As a matter of fact, there may be more than enough flowery words being written by others for today's edition.
So no need for me to add to that garden.
What there may not be enough of in the coming days, weeks and months of 2022 are words of stark reality.
Flowery words won’t change the trajectory of the oncoming Omnicron version of Covid-19. European nations have gone into lockdown, worldwide hundreds of flights have been cancelled and global tourism has dropped near 70 per cent since 2019.
The stark reality is that sun, sea and sand won’t be the saviour of this industry.
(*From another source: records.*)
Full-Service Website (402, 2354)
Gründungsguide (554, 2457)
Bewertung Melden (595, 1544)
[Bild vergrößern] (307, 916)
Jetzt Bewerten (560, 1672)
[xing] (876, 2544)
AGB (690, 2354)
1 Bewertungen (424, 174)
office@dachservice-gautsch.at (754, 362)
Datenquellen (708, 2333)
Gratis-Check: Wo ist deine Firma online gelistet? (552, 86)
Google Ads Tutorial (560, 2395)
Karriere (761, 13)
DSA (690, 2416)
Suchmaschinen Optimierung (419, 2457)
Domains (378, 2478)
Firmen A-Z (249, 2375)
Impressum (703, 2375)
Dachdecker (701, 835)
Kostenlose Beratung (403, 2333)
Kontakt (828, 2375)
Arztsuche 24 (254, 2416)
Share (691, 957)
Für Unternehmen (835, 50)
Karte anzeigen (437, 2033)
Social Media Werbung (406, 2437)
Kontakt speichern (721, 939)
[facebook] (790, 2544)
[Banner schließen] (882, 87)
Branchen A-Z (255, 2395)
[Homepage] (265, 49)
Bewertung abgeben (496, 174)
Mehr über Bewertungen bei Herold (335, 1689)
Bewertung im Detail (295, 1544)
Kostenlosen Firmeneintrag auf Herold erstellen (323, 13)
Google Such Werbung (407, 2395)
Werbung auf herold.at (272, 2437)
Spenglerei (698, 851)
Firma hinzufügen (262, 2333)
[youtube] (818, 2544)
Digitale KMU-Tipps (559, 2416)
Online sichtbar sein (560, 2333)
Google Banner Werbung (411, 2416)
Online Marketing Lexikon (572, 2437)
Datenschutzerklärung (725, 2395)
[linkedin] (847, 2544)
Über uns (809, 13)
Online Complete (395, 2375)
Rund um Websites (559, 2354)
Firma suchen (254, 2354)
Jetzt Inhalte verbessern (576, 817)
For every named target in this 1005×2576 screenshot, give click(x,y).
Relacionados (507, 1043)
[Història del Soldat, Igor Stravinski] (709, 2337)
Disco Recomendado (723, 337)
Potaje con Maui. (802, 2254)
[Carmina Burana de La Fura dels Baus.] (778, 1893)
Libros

Flowery words won’t change the fact that we, unfortunately, have lost 17 persons on our roads for this year; a 300 per cent increase over 2020.
The stark reality is that we have far too many young and not-so-young persons who think riding the third lane at twice the speed limit is par for the course. No amount of media warnings or police presence seems to alter this behaviour.
Flowery words won’t change the fact of our economic realities.
Increased spending coupled with decreased revenue equates to the deficits that we have seen for far too long.
The stark reality is that capital spending will have to be cut in order to direct funds to other avenues. So those potholes, broken railings and overgrown cane grass may very well not get attended to in the short term.
Flowery words won’t change the fact that we have fewer and fewer Bermudians able to work as skilled tradespersons. This leads to far too many of our persons not being able to find full-time employment.
The stark reality is that no matter what opportunities are available for training in our high schools and at the Bermuda College, unless our young people are constantly encouraged to take up these courses and supported along the way, we will have near-empty classrooms.
These are but just some of the challenges that we all have to face head on.
This week, around the world, there will be countless news sites full of flowery words submitted by countless leaders. The irony is that most of the public does not give much credence to these words.
The stark reality is this: until and unless we realise that no matter one’s political leanings, some issues are not going to be solved with endless criticism by anonymous bloggers or by flowery words put out every December 31.